● **Instructions to follow**: The required answer is the data below, restated word for word with images omitted.

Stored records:
######

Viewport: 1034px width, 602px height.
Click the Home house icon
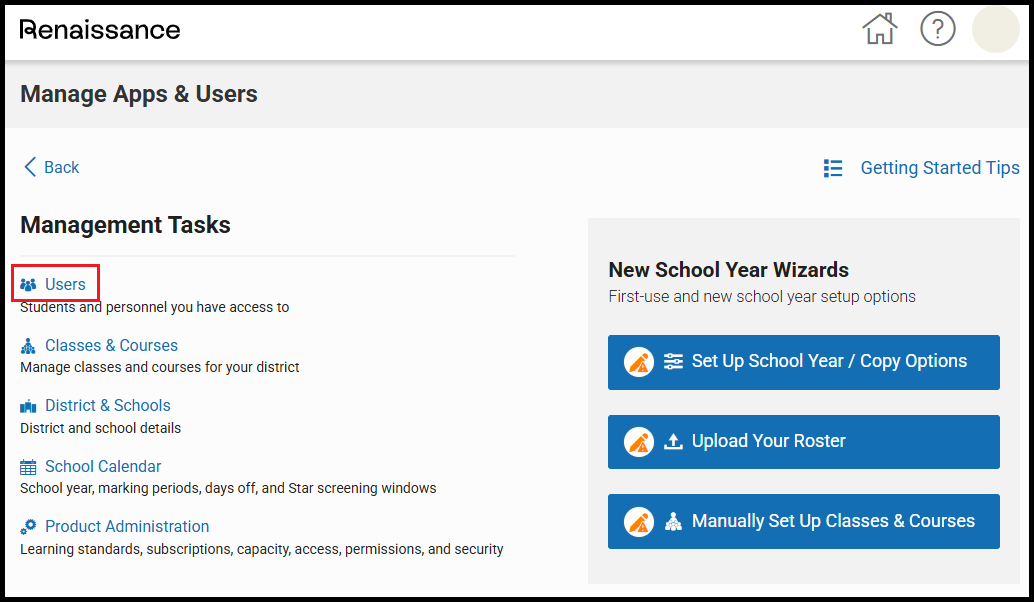point(879,29)
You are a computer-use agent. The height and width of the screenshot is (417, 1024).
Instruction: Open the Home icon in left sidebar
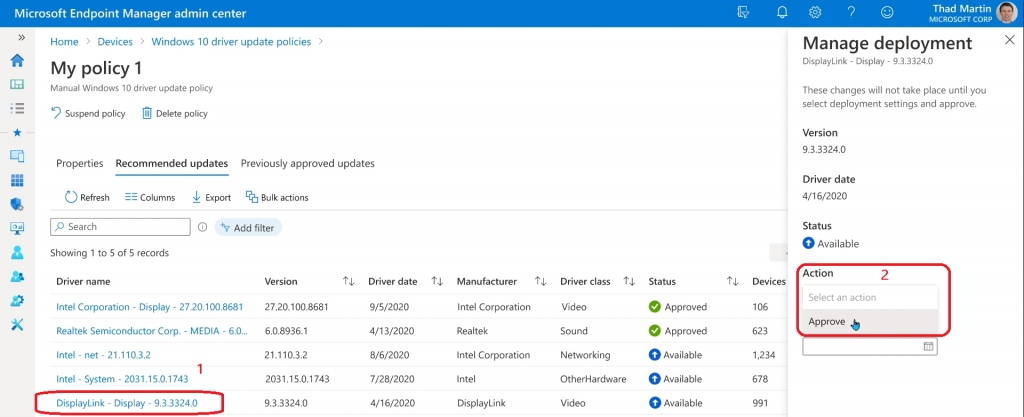tap(18, 61)
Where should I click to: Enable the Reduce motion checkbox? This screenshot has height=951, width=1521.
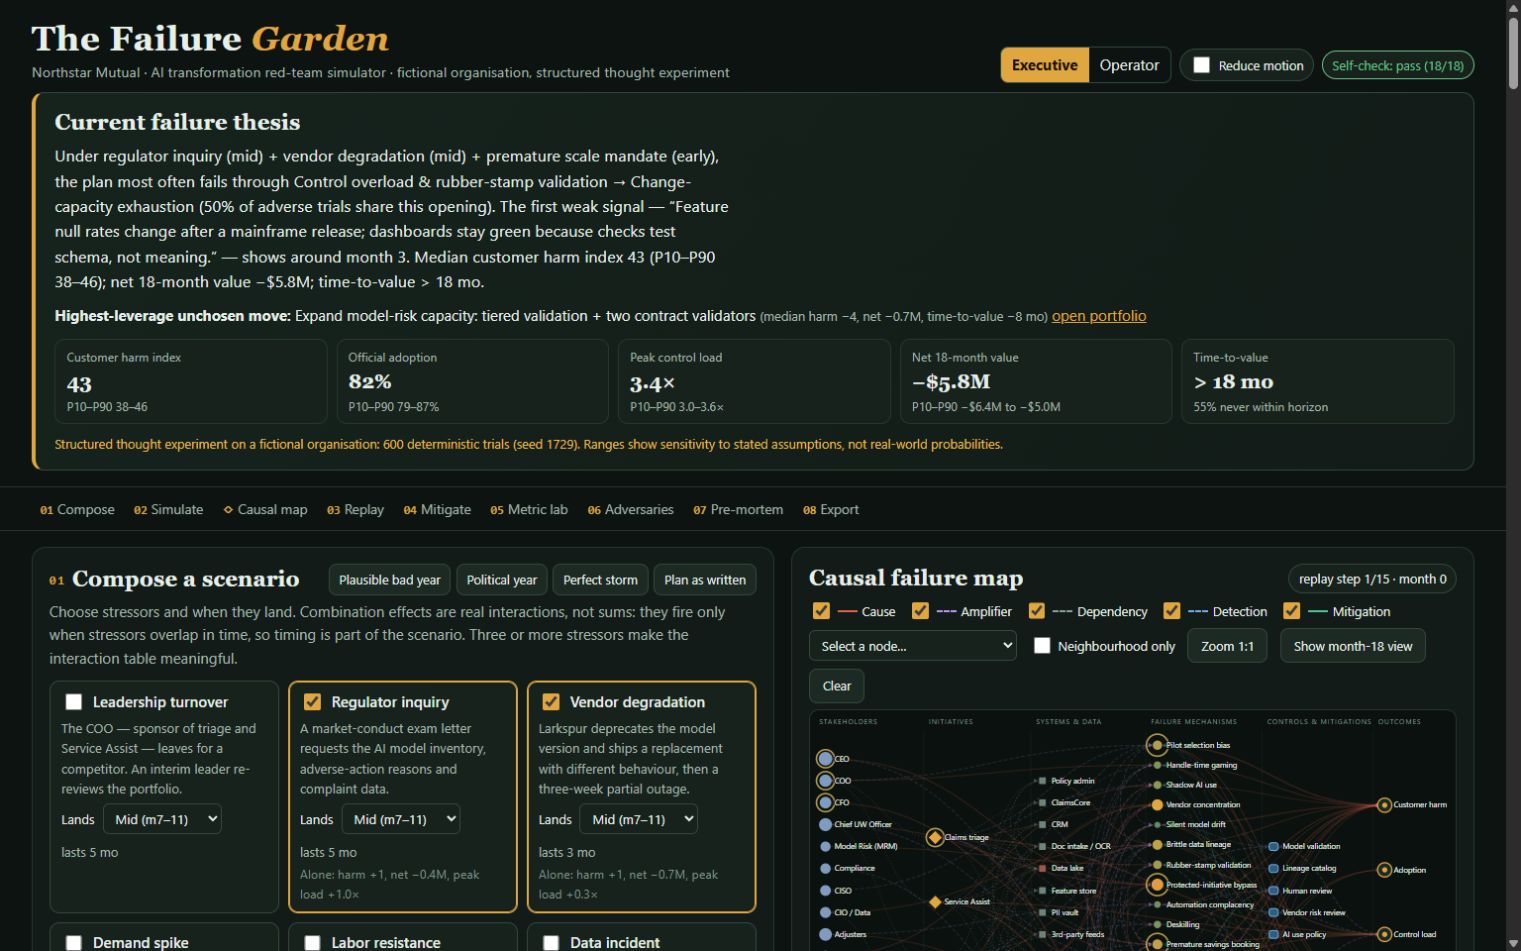[x=1202, y=65]
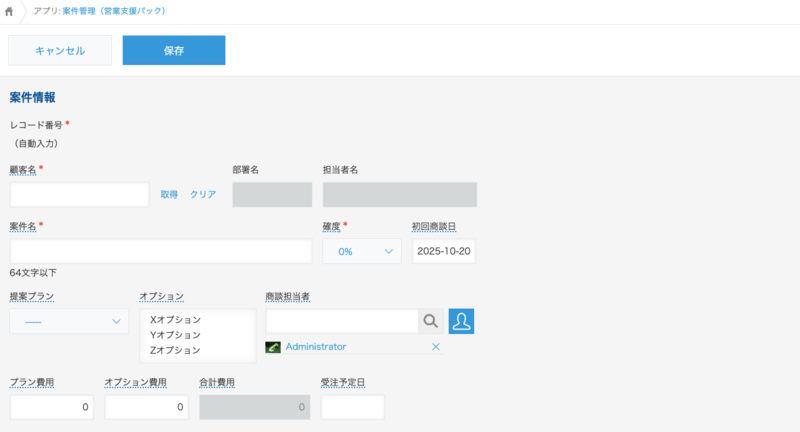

######

● **Result of this task**:
Viewport: 1034px width, 602px height.
Click the Home house icon
point(879,29)
You are a computer-use agent. The height and width of the screenshot is (417, 1024).
Instruction: Open the Home icon in left sidebar
tap(18, 61)
Where should I click to: Enable the Reduce motion checkbox? This screenshot has height=951, width=1521.
[x=1202, y=65]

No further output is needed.